1974(昭和49)年に民俗文化研究会として発足した同会。毎年8月に行われる「山形花笠まつり」をはじめとした県内外のイベントへの参加を中心に、学校での踊りの指導なども含め、年間で100回以上の活動を行っている。
花笠教室は、花笠踊りに興味がある人を対象に毎年5月に市内の公民館で開催しているが、今年の「山形花笠まつり」は新型コロナウイルスの影響で中止が決定しており、イベントの開催を見合わせていた。
結成当初から会長を務める河合克行さんは「何よりも社会の安寧(あんねい)が大切だから仕方ないが、私個人としては46年連続で参加してきたので、中止は複雑な思いもある。中止となったことで、花笠踊りに関心を持っている方が離れてしまうことを懸念している。祭りがなくなったわけではないので踊り続けたい」と話す。

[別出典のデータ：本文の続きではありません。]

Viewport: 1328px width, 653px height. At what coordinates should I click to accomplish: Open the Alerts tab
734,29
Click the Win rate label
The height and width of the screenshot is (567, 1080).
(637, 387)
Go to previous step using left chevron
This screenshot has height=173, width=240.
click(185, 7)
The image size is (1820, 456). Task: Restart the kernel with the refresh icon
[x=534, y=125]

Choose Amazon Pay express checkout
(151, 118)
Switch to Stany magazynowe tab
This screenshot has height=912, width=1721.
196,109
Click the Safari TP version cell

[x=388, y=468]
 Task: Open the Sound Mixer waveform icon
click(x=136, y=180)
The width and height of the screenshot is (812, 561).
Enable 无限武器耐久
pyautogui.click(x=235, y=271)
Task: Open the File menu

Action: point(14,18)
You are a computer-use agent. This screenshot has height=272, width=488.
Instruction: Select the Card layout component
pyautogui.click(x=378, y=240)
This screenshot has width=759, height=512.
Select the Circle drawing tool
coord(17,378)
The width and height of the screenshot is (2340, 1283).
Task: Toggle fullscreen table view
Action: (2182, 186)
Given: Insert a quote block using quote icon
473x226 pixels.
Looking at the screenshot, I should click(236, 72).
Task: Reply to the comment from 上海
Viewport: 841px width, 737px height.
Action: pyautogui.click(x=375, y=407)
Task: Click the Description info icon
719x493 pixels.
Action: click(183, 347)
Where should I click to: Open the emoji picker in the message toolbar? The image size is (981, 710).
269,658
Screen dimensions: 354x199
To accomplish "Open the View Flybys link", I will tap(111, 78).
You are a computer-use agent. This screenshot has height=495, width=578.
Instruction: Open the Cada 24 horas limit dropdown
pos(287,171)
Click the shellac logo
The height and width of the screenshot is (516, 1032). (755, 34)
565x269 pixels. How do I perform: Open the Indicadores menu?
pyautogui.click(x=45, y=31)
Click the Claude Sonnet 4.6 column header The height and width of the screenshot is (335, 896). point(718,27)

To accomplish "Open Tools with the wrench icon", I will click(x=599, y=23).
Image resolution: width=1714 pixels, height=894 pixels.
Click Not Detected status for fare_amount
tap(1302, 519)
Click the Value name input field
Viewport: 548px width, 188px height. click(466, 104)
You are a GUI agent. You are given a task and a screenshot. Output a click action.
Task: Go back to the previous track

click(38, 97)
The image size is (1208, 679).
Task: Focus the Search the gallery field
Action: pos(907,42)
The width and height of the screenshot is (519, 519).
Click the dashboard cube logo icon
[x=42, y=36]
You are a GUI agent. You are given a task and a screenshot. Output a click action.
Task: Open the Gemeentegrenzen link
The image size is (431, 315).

当初は7月12日に1回目の花笠教室が行われる予定だったが、雨のために中止となり26日が今シーズン初の開催となった。イベントでは、農耕の姿を表現した通称「笠回し」と呼ばれる踊りの稽古が行われ、同会の会員を含め25人が参加した。
新型コロナウイルス対策として会場を屋外にしたほか、参加者の検温や手指の消毒を実施。熱中症のリスクを避けるために、マスクを外す場合はあるが、踊り手の間隔を空け、飛沫(ひまつ)感染予防のために掛け声は発声せずに踊った。
同会としても、オンラインでの稽古は行なってきたが、集まっての活動は1月以来。花笠教室終了後には、会員が衣装に着替え、インターネットなどで発信するための動画の撮影も行われた。踊りの指導を担当した丹野ふみさんは「目の前で参加者の踊りを見られて良かった。初めて踊る方や、久々に踊る方もいらして、良い機会になったと思う」と話す。
山形市から参加した丹野浩美さんは「約10年ぶりに踊ったが体重のかけ方などを忘れていると思った。新型コロナウイルスの影響で、自宅にいることが多いので、体を動かせ楽しかった」と笑顔を見せる。
花笠教室は8月以降も開催を予定している。